Follow Datanami:
October 9, 2023

Berners-Lee Startup Seeks Disruption of the Current Web 2.0 Big Data Paradigm

Tim Berners-Lee’s legacy as the creator of the World Wide Web is firmly cemented in history. But as the Internet strayed away from its early egalitarian roots towards something much more big and corporate, Berners-Lee decided a radical new approach to data ownership was needed, which is why he co-founded a company called Inrupt.

Instead of having your data (i.e. data about you) stored across a vast array of different corporate databases, Berners-Lee theorized, what if each individual could be in charge of his or her own data?

That is the core idea behind Inrupt, the company that Berners-Lee co-founded in 2017 with tech exec John Bruce. Inrupt is the vehicle through which the duo hope to spread a new Internet protocol, dubbed the Solid protocol, which facilitates distributed data ownership by and for the people.

The idea is radical in its simplicity, but has far-reaching implications, not just for ensuring the privacy of data, but also to improve the general quality of data for building AI, says David Ottenhimer, Inrupt’s vice president of trust and digital ethics.

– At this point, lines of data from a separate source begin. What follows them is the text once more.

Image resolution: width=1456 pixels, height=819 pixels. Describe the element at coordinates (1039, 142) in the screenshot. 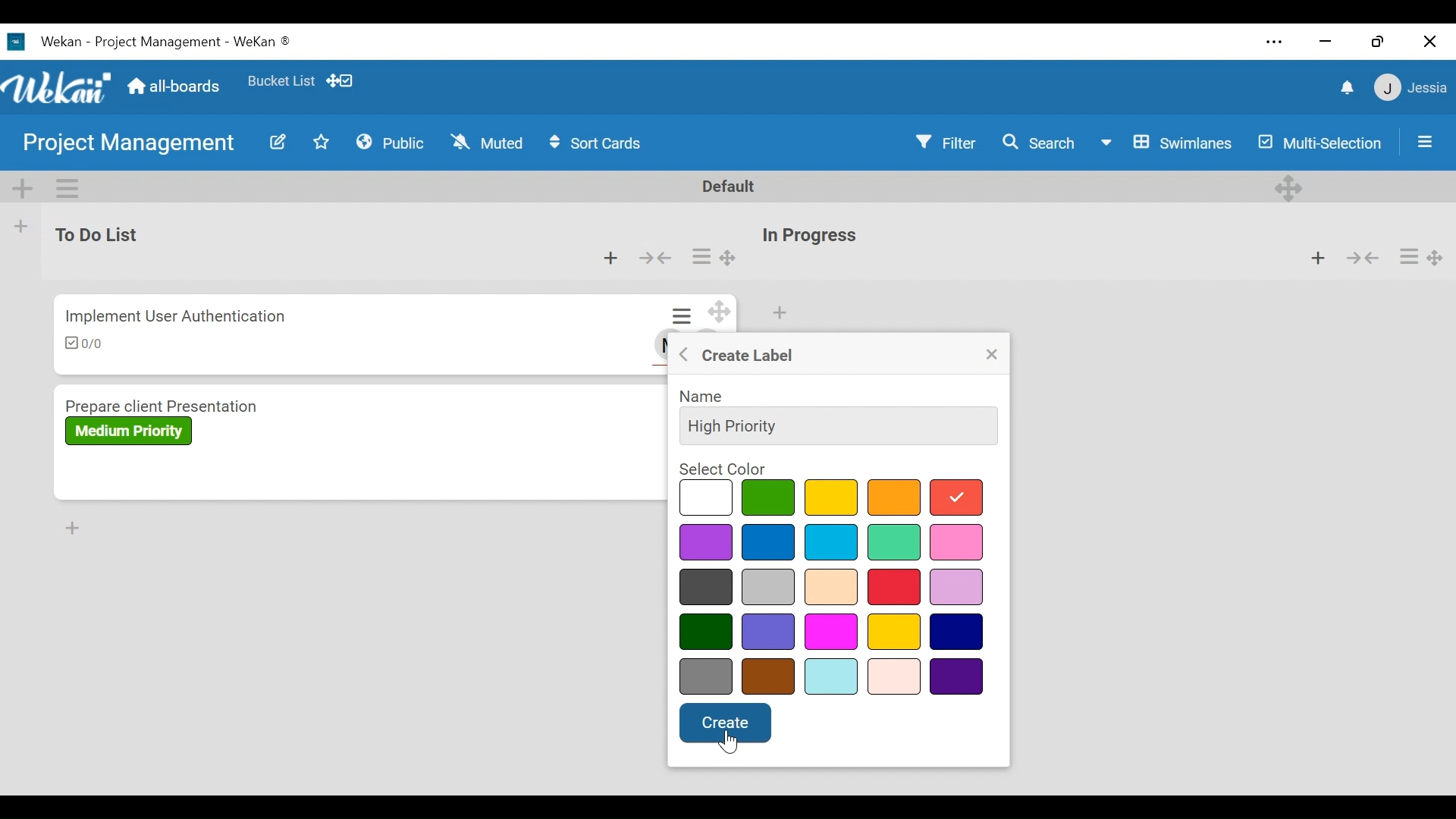

I see `Search` at that location.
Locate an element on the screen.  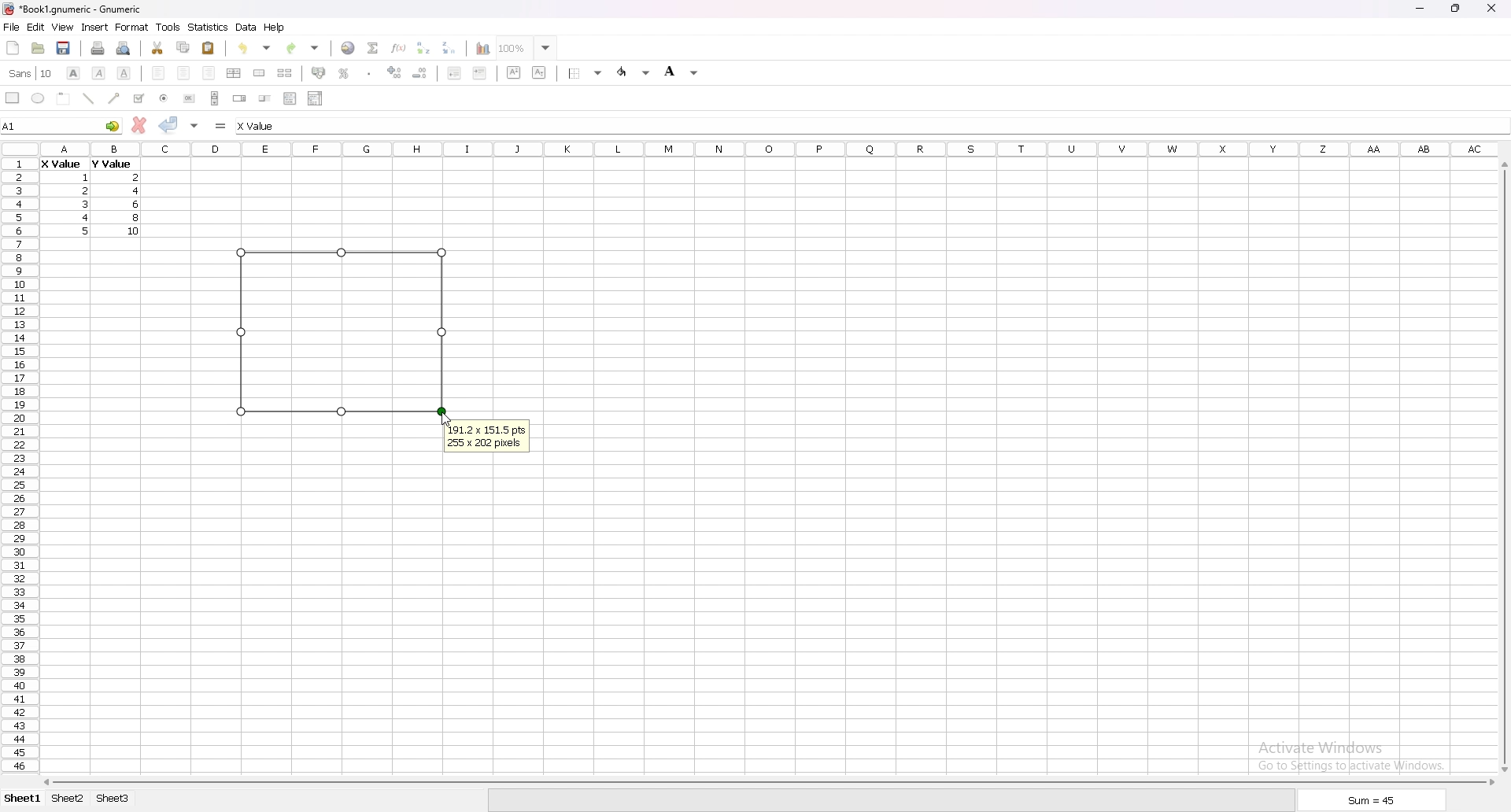
insert is located at coordinates (95, 27).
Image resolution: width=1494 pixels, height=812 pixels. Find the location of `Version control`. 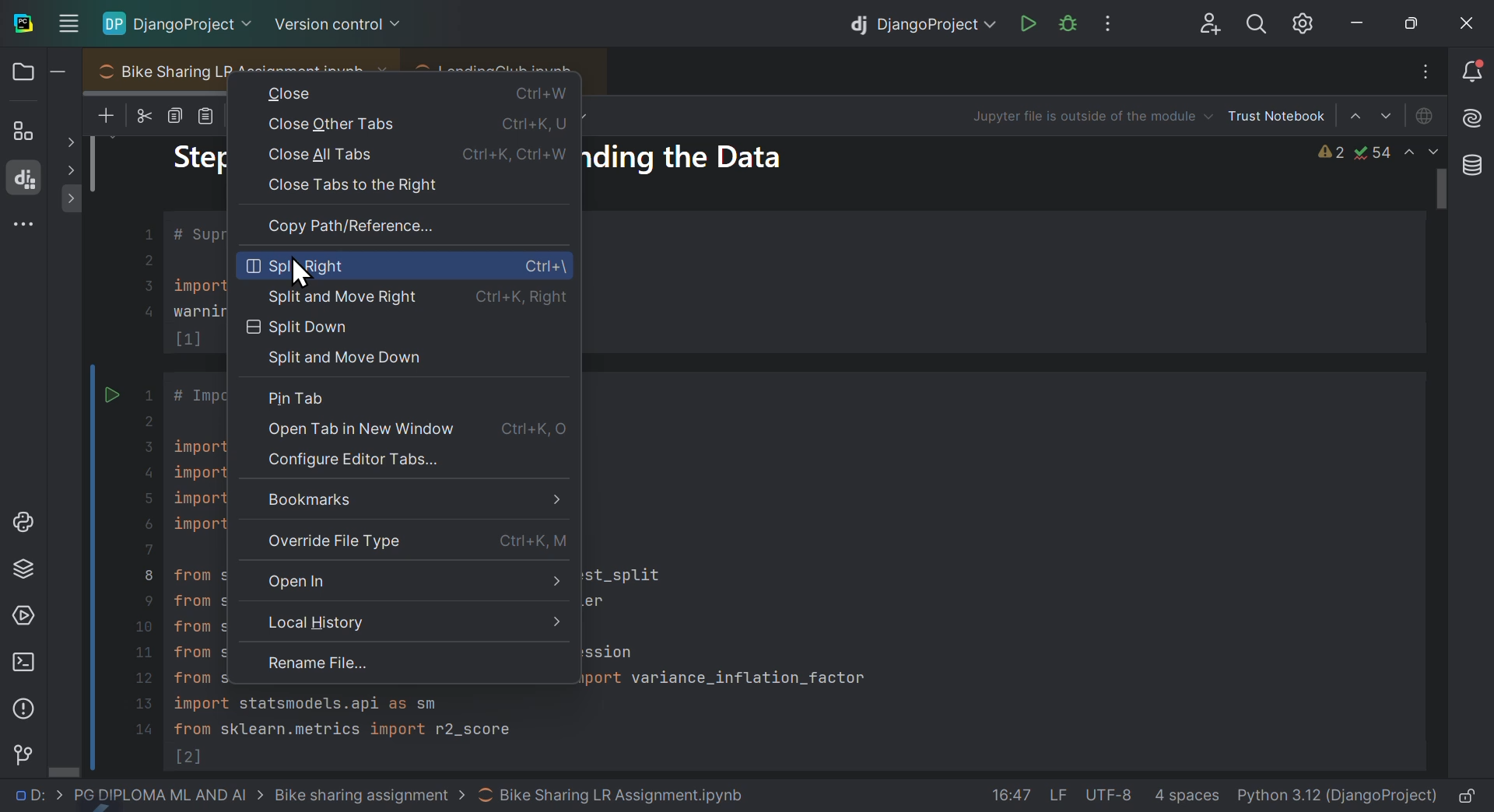

Version control is located at coordinates (23, 753).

“Tim Berners-Lee had a vision of the Web, which he implemented,” Ottenheimer tells Datanami. “And then he thought it needed a course correction after period of time. Primarily the forces that be centralizing data towards themselves were the opposite of what we started with.”

(Image source: Inrupt)

When Berners-Lee wrote the first proposal for the World Wide Web in 1989, the Internet was a much smaller and altruistic place than it is now. Small groups of people, largely scientists, used the Net to share their work.

As the Web grew more commercialized, the static websites of the Web 1.0 world were no longer sufficient for the challenges at hand, such as the need to maintain state for a shopping cart on an e-commerce site. That kicked off the Web 2.0 era, characterized by more JavaScript and APIs.

As Web companies morphed into giants, they built huge data centers to store vast amounts of user data to work with their application. Berners-Lee’s insight is that it’s terribly inefficient to have multiple, duplicate monoliths of user data that aren’t even that accurate. The Web 3.0 era instead will usher in the age of federated data storage and federated access.

In the Web 3.0 world that Inrupt is trying to build, data about each individual is stored in their very own personal data store, or a pod. These pods can be hosted by a company or even a government on behalf of their citizens, such as the government of Flanders is currently doing for its 6 million citizens.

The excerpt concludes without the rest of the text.